Prada, Isabel Marant, Armani, Kenzo, mais aussi des labels de souliers plus confidentiels tels que Rivecour et Bobbies : autant de marques de mode qui ont fait le choix, à un moment ou un autre, de délocaliser leur production de chaussures au Portugal. À Porto et ses environs, plus précisément, où se concentrent dans un rayon de cinquante kilomètres 90% des acteurs de cette industrie aujourd’hui reconnue mondialement. Cette dernière est pourtant toute récente, puisque la majorité de ses entreprises ont été créées dans le courant des années 70.
Un « cluster » qui compte aujourd’hui 2 000 manufactures, plus de 40 000 travailleurs et peut compter sur le soutien d’un allié de taille : Apiccaps.

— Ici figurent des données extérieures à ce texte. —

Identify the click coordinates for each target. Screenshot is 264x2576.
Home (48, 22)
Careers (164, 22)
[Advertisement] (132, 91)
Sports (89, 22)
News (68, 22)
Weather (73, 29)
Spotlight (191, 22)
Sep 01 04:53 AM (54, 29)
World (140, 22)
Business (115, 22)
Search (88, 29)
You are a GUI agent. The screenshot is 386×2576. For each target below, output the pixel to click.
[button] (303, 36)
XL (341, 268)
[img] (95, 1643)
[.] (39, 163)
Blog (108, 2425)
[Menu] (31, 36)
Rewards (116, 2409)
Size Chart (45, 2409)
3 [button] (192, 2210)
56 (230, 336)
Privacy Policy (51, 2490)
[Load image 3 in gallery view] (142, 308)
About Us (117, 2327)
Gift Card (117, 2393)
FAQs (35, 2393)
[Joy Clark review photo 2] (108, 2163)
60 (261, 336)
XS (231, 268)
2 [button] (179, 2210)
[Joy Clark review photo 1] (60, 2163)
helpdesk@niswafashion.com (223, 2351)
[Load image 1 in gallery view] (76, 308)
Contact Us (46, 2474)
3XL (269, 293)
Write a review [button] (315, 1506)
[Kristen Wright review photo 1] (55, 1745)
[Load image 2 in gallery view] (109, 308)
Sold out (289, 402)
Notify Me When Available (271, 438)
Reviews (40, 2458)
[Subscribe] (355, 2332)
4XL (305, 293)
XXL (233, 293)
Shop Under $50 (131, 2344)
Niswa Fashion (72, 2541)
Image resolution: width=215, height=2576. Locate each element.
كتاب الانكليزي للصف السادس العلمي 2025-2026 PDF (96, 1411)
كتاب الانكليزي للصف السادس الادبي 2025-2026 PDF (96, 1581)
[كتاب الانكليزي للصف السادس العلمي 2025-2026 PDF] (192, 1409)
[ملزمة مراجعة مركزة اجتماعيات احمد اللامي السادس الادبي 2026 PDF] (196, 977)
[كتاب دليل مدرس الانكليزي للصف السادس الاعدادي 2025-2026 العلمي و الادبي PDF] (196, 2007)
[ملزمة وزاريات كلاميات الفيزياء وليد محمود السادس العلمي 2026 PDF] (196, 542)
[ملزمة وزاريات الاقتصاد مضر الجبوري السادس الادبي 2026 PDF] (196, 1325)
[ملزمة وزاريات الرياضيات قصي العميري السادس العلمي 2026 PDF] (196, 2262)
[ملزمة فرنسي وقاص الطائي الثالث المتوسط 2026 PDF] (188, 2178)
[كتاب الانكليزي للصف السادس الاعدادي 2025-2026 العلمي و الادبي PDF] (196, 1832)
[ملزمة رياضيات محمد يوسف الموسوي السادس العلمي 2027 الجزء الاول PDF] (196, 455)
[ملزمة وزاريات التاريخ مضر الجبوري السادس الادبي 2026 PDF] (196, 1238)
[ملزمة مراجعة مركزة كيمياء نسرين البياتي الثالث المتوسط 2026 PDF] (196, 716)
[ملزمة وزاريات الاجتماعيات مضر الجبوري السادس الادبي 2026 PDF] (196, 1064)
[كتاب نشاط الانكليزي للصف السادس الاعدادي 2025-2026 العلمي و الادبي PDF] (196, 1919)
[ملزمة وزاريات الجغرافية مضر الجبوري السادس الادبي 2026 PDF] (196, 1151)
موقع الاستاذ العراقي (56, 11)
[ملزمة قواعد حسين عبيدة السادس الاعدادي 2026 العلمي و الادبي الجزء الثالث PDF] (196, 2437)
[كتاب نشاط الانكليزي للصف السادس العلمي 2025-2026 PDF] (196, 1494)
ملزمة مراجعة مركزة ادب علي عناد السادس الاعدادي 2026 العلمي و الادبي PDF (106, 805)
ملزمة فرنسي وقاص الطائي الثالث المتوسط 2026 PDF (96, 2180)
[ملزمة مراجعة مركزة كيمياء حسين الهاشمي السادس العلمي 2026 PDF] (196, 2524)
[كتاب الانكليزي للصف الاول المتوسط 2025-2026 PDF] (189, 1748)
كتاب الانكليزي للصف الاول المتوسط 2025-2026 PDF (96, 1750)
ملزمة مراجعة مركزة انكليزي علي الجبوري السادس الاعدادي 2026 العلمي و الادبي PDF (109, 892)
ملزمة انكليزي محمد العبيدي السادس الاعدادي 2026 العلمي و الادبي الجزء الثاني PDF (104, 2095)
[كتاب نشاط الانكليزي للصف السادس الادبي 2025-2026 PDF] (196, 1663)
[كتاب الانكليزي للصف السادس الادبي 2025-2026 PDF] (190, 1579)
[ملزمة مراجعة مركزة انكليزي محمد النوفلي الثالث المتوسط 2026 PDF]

Basée à Porto, cette association née en 1975 représente les industries de la chaussure et des articles en cuir et compte dans ses rangs pas moins de 500 entreprises, qui génèrent à elles seules 80% de la production portugaise.
Soutenue par le gouvernement, la Commission européenne, des institutions publiques et d’autres investisseurs, Apiccaps œuvre au rayonnement de l’industrie portugaise de la chaussure, avec un objectif en ligne de mire : faire du pays une référence internationale en la matière.
Un label « Made in Portugal » qui a du succès
Les premières années de l’association ont ainsi été consacrées à l’export pour le marché international, qui représente une part non négligeable de l’économie de l’industrie de la chaussure au Portugal. « Pendant les vingt, trente premières années de notre industrie, nous n’avons pas pensé à créer pour nous, nous préférions travailler pour des marques internationales », confirme Paulo Gonçalves, président d’Apiccaps.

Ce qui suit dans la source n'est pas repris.